Der Klingnauer Stausee ist ein wahres Eldorado für Vogelfreunde. Über 300 verschiedene Vogelarten wurden im Gebiet um den See herum von Ornithologen bereits gezählt. Von gewöhnlichen Stockenten bis hin zum farbenfrohen Eisvogel fühlen sich die Tiere wohl. Auch in den nahegelegenen Auengebieten ‚Koblenzer Giriz‘ und ‚Gippinger Grien‘ leben zahlreiche seltene Tiere und Pflanzen.

Klingnauer Stausee
Blick über den Klingnauer Stausee ins Hügelland des Aargau

Entstehung des Klingnauer Stausees

Wir starten die Wanderung am Bahnhof Döttingen. In nur wenigen Minuten sind wir am Klingnauer Stausee. Der See wurde mit dem Bau des Kraftwerks Klingnau künstlich geschaffen. Zu viel Romantik darf man zunächst nicht erwarten. Das Ufer ist in grossen Teilen betoniert, an einem Ende des Sees steht das Kraftwerk. In der Ferne sieht man die Wolken aus dem Kühlturm des Atomkraftwerks Leibstadt.

Klingnau
Ein Seitenblick zur Kleinstadt Klingnau, der Namensgeberin für den Stausee

Die Vögel scheint das nicht zu stören, denn schon bald nach dem Anstauen des Sees haben die ersten Arten sich am Klingnauer Stausee niedergelassen – sei es zur Überwinterung oder zum Brüten.

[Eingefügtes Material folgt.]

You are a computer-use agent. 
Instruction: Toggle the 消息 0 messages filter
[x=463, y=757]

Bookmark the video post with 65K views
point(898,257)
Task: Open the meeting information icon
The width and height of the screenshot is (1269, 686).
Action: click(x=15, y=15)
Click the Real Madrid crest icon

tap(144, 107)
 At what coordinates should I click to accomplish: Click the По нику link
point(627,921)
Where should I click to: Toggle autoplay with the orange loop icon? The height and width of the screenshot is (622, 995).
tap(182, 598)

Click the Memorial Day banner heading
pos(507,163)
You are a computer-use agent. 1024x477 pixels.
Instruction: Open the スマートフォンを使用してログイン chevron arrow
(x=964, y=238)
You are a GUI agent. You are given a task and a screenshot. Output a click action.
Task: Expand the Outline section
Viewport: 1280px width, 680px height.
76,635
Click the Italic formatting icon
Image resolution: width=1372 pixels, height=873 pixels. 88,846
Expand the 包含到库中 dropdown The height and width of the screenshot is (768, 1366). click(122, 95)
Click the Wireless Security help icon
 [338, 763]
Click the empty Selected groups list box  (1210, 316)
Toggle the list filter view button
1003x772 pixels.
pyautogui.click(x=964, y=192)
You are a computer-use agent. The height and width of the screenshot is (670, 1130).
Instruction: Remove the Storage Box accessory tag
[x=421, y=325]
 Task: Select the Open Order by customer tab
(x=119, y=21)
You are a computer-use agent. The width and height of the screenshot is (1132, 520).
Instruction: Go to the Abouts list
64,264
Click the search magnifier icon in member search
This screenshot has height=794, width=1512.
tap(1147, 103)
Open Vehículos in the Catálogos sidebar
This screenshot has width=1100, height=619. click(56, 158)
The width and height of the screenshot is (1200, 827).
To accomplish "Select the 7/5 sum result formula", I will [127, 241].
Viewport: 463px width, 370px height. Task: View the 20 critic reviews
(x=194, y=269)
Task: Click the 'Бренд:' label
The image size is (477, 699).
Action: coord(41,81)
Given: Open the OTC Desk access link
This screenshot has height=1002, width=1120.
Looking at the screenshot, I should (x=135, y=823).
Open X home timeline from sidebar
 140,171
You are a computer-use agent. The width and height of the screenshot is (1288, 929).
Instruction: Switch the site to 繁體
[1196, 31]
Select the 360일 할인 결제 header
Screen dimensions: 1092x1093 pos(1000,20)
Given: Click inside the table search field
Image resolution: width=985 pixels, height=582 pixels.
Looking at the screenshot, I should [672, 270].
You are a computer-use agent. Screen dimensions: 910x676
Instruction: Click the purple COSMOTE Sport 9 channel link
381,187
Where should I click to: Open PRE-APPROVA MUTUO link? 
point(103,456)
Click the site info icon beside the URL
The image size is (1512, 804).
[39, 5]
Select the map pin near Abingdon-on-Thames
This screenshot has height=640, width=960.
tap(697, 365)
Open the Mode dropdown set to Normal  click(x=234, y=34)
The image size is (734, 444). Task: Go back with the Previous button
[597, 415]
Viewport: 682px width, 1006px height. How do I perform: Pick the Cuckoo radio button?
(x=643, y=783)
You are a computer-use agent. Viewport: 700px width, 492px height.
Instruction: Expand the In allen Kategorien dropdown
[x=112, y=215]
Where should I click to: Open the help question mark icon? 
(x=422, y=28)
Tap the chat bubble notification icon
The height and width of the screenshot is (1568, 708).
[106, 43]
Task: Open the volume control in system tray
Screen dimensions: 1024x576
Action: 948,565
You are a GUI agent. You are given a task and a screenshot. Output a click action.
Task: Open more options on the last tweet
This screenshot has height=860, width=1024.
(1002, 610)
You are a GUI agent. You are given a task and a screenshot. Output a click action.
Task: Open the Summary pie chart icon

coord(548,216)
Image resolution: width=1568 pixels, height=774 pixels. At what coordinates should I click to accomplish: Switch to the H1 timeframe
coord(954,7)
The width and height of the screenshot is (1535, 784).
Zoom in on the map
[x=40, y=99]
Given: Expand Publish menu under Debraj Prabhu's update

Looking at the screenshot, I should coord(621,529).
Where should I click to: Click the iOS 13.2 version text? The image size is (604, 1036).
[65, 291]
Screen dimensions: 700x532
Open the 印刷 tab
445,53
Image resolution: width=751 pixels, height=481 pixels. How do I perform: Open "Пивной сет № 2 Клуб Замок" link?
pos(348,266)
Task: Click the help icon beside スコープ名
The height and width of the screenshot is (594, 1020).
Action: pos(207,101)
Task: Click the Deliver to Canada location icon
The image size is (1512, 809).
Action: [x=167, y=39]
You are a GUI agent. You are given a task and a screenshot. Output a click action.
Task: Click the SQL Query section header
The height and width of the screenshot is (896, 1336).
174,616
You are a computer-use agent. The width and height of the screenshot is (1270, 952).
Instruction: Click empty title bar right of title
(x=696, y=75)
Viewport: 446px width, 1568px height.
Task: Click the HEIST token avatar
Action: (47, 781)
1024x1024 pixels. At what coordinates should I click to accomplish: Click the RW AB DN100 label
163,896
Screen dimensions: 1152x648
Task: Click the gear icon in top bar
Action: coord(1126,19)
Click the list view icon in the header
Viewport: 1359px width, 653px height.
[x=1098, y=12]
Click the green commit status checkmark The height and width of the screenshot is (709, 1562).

Klingnauer Stausee Fischen
Ein paar Boote, mit denen Angler auf den See rausfahren

Und so ist der Klingnauer Stausee vor allem bei Vogelliebhabern und Tierfotografen ein beliebtes Ausflugsziel. Mit Ferngläsern, grossen Objektiven und Stativen bewaffnet legen sie sich auf die Lauer, um ein seltenes Exemplar vor die Linse zu bekommen.

Klingnauer Stausee
Der Klingnauer Stausee ist ein bekanntes Wasser- und Zugvogelreservat im Aargau

Wir sind mehr die Weitwinkelfotografen und haben kein geeignetes Objektiv, um versteckte Vögel im fernen Schilf ranzuzoomen. Aber das Beobachten der Tiere hat uns auch sehr viel Spass gemacht. Manchmal ist es auch schön, nicht alles auf Fotos zu bannen.

Enten
Ein Entenpärchen macht es sich auf einem Stein gemütlich

Weitere Auenlandschaften: Koblenzer Giriz und Gippinger Grien

Am Kraftwerk kann man entweder direkt den See überqueren und den Rückweg antreten oder noch einen Abstecher über den Koblenzer Giriz machen. Der Koblenzer Giriz ist ein Auenwald mit den grössten Silberweidenbeständen der Region. Der Miniurwald bietet vielen seltenen Tieren eine Heimat. Leider war der Koblenzer Giriz zum Zeitpunkt unserer Wanderung wegen Bauarbeiten gesperrt, so dass wir eine weniger schöne Umleitung durch den Ort nehmen mussten.

Gippinger Grien
Wir durchstreifen die Auenlandschaft des Gippinger Grien

Doch die nächste Auenlandschaft ist nicht weit. Der Rückweg zum Klingnauer Stausee führt uns durch das Gippinger Grien. Hier ist die seltene Wasserfeder heimisch. Sie wurzelt im Schlamm und sorgt im Frühsommer mit ihren zartrosanen Blüten für farbliche Abwechslung in den Auen.

Klingnauer Stausee
Schilf am Ufer des Klingnauer Stausee

BirdLife Naturzentrum

Fast am Ende unserer Rundwanderung erreichen wir das BirdLife-Naturzentrum. In der Ausstellung kann man einiges über die Auenlandschaft mit ihrer vielfältigen Flora und Fauna sowie über das Thema Vogelzug erfahren. Nach der Theorie geht es auf dem Erlebnispfad in die Praxis. Verschiedene Lebensräume der Auenlandschaft können life beobachtet werden. Ein Besuch lohnt sich!

Vogelbeobachtungsturm Klingnauer Stausee
Auf zwei Etagen kann man die Vogelperspektive einnehmen – Fernglas nicht vergessen!

Zum Abschluss steigen wir auf den Vogelbeobachtungsturm vor dem BirdLife-Zentrum. Von zwei Stockwerken aus hat man den See und seine Bewohner gut im Blick.